(TASK OBJECTIVE):
Repeat each line of the data below exactly, but skip the pictures.
** Opening INFORMATION PROVIDED block **
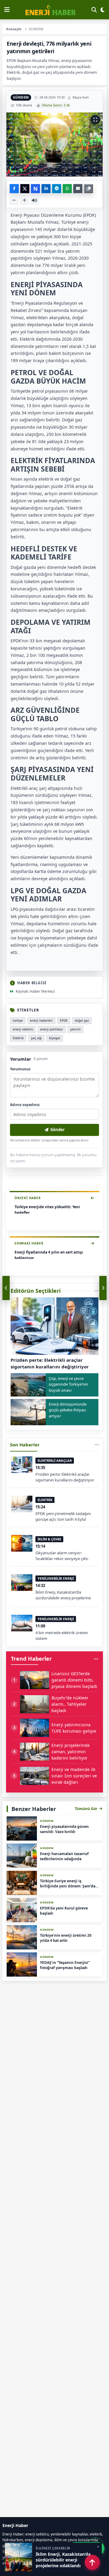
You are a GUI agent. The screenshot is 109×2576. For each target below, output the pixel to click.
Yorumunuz (20, 1069)
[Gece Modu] (103, 10)
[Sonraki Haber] (103, 1288)
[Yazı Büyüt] (24, 200)
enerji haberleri (41, 1020)
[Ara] (94, 10)
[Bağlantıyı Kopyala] (88, 188)
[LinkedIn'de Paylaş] (46, 188)
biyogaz (54, 1038)
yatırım (75, 1029)
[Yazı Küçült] (14, 200)
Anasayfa (13, 29)
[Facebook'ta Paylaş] (14, 188)
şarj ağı (36, 1038)
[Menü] (7, 9)
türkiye (18, 1020)
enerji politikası (51, 1029)
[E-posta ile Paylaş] (77, 188)
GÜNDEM (21, 97)
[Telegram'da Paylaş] (56, 188)
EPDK (64, 1020)
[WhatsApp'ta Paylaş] (67, 188)
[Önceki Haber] (6, 1288)
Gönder (57, 1129)
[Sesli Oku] (34, 200)
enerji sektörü (23, 1029)
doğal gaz (82, 1020)
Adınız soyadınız (25, 1104)
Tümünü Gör (86, 1808)
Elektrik (18, 1038)
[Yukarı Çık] (92, 2562)
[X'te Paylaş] (24, 188)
** Closing INFORMATION PROVIDED block **
(RESPONSE TO THIS TASK):
You are a GUI agent. The screenshot is 109×2576. For each target below, output the pixel to click.
Yorumunuz (20, 1069)
[Gece Modu] (103, 10)
[Sonraki Haber] (103, 1288)
[Yazı Büyüt] (24, 200)
enerji haberleri (41, 1020)
[Ara] (94, 10)
[Bağlantıyı Kopyala] (88, 188)
[LinkedIn'de Paylaş] (46, 188)
biyogaz (54, 1038)
yatırım (75, 1029)
[Yazı Küçült] (14, 200)
Anasayfa (13, 29)
[Facebook'ta Paylaş] (14, 188)
şarj ağı (36, 1038)
[Menü] (7, 9)
türkiye (18, 1020)
enerji politikası (51, 1029)
[E-posta ile Paylaş] (77, 188)
GÜNDEM (21, 97)
[Telegram'da Paylaş] (56, 188)
EPDK (64, 1020)
[WhatsApp'ta Paylaş] (67, 188)
[Önceki Haber] (6, 1288)
Gönder (57, 1129)
[Sesli Oku] (34, 200)
enerji sektörü (23, 1029)
doğal gaz (82, 1020)
Adınız soyadınız (25, 1104)
Tümünü Gör (86, 1808)
Elektrik (18, 1038)
[Yukarı Çık] (92, 2562)
[X'te Paylaş] (24, 188)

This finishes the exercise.